Updated: Jun 14, 2019
In every restaurant, labor costs are a primary focus. It makes sense, it's the greatest loss of revenue. But what is the break-down of labor costs? Person to person, employer to employee, what is the true cost of breaks?
In Washington, for every four hours you work, you receive a ten minute break, and it must be given within the first four hours of work. But staff can't just leave the dinner rush in order to rest. In every restaurant I've worked in, one manager or another has informed the staff that they signed their break away upon being hired, in order to work there. But did they??
You can't have an empty kitchen at 8pm, but what do restaurant breaks really look like?
Your employees signed away the right to have a sit-down period of ten minutes take place within four hour time frames, but they did not sign away their right to break time. Many restaurants have six, eight, nine hour shifts... Does your staff not deserve to eat during the time frame when most are hungry? What actually serves your best interest?
The solution to breaks is the recognition that your employees have the legal right to this time, and they can use it in little increments to nourish themselves. It's very simple, actually. Your staff understands the flow of business. They understand when they're needed, and when there are moments when everything is handled well enough. You can oversee this (and ask them to check in prior to taking one), but on some level you're going to need to allow breaks to happen, and even encourage it.
Not only does your staff have the right to their break time, you'll want to give it to them. Here's 3 reasons why:
1. People who are properly nourished are far better and more efficient workers.
Hunger and exhaustion lead to easily avoidable mistakes, slowly accomplished tasks, and sluggishness. That means that you lose money on product, get less done, and have potentially negative guest experiences - which is the exact opposite of saving money.

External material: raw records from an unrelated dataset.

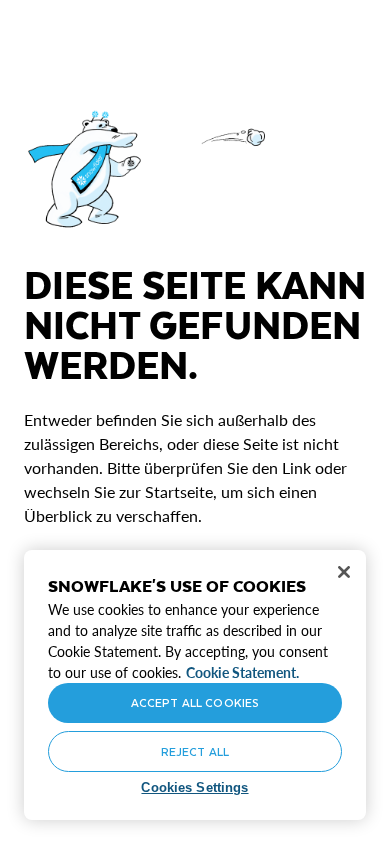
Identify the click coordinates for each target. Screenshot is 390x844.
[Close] (344, 572)
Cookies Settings (194, 787)
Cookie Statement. (242, 672)
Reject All (195, 751)
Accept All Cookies (195, 702)
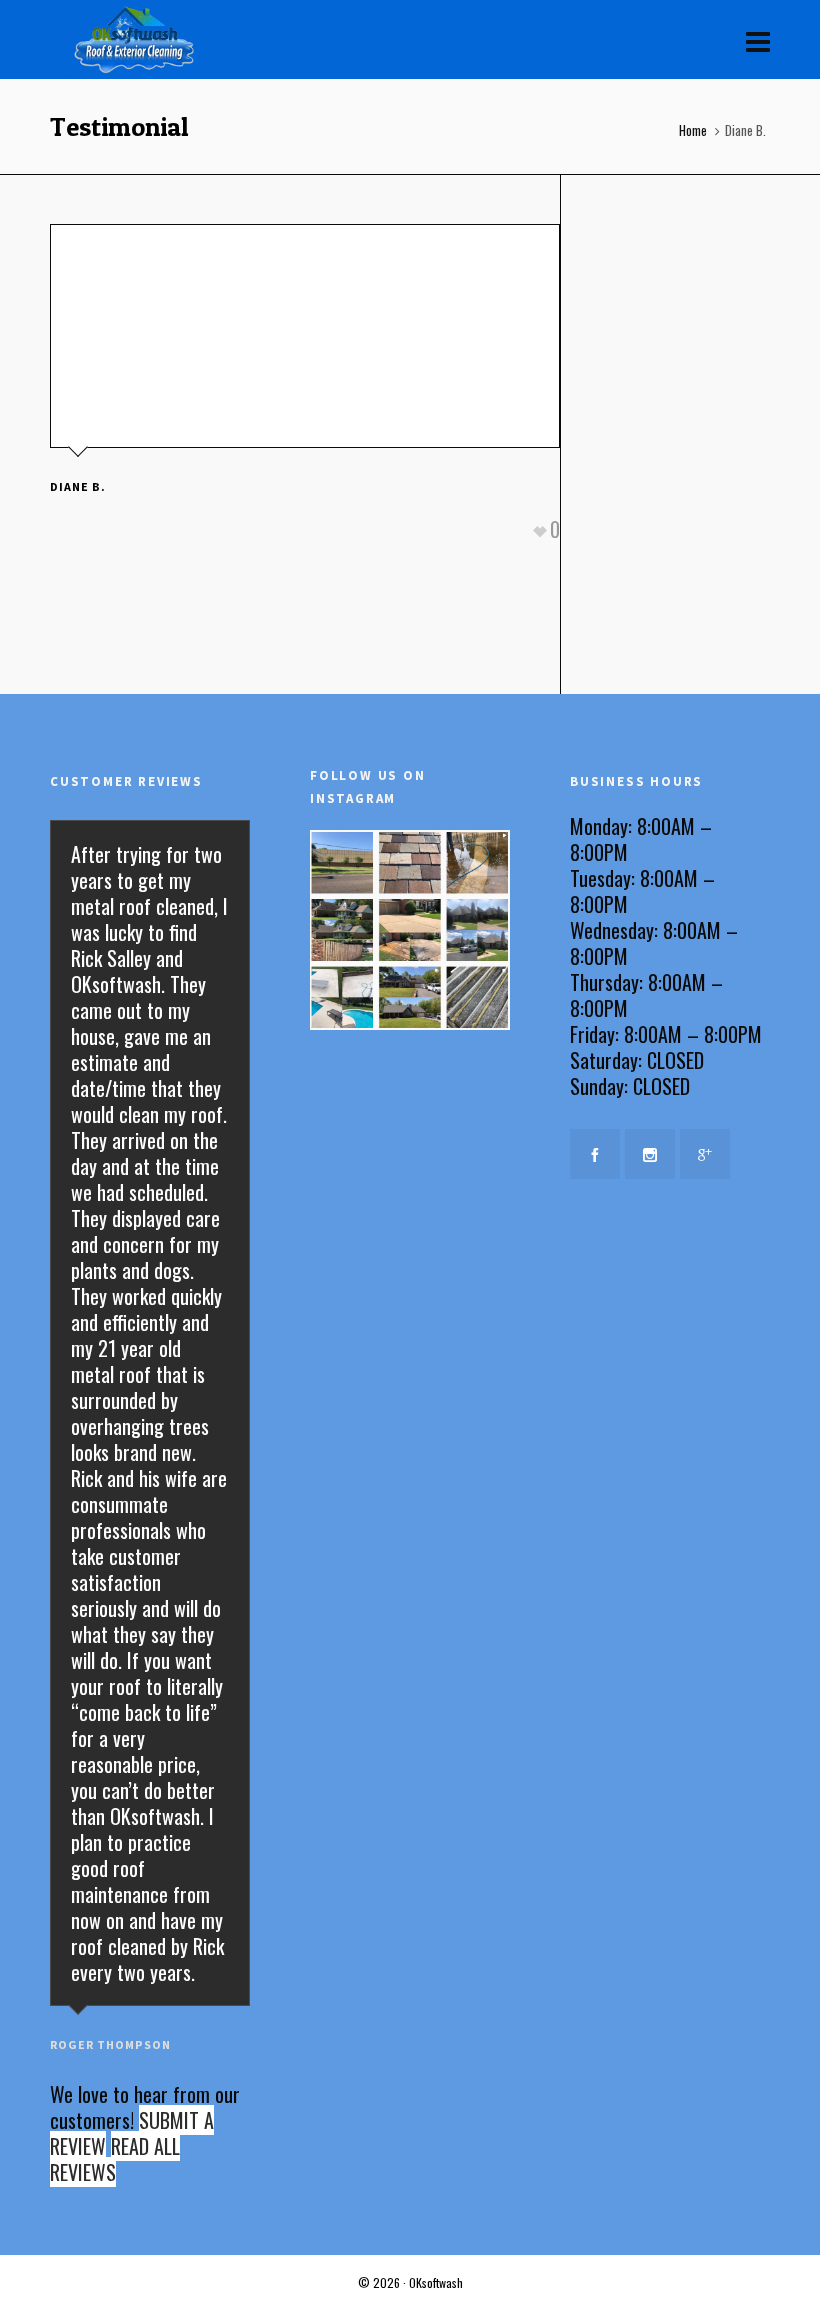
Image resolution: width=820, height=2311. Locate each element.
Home (693, 130)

2. Employees who aren't respected and appreciated, do not in turn respect the company they work for.
This is a rule of thumb to remember across the board. When you do not value your staff, they do not value you. They do not strive to work efficiently, to save you money, to serve you well, because their interests are not being served well. They know they are not being respected. Though they might fear losing their job (and regardless of if they stay or if they leave), they will never truly work to serve your interests.
3. It actually costs you more money in labor, when you fight your employees' right to breaks.
I've actually worked for a company that was sued for militantly denying breaks and years later had to reimburse in bulk payments ... But let's forget that potential outcome. The reality is, it a break costs you nothing more in labor. That's right. People will still accomplish the same amount of work, if not more, when they can fit in the break they need. Financial loss comes when they aren't given the break. People know what's fair. When employees know they weren't given the time they were due, they will milk the clock an fit in that break after their shift when they wait to clock out. Those are the employees who will not work to serve you, because they are not being served. There are also the employees who will work sluggishly at the end of a long shift, because their bodies are tired and they can't be efficient.
The true cost of breaks, is when you don't allow them. When you value your employees, and when you look at the big picture, you can accomplish great things together. So much of business seeks to control things (and cost) on the micro level, without actually looking at the macro effect. When you come from a visionary space, and when you're able to treat your staff well, the growth of business is exponential.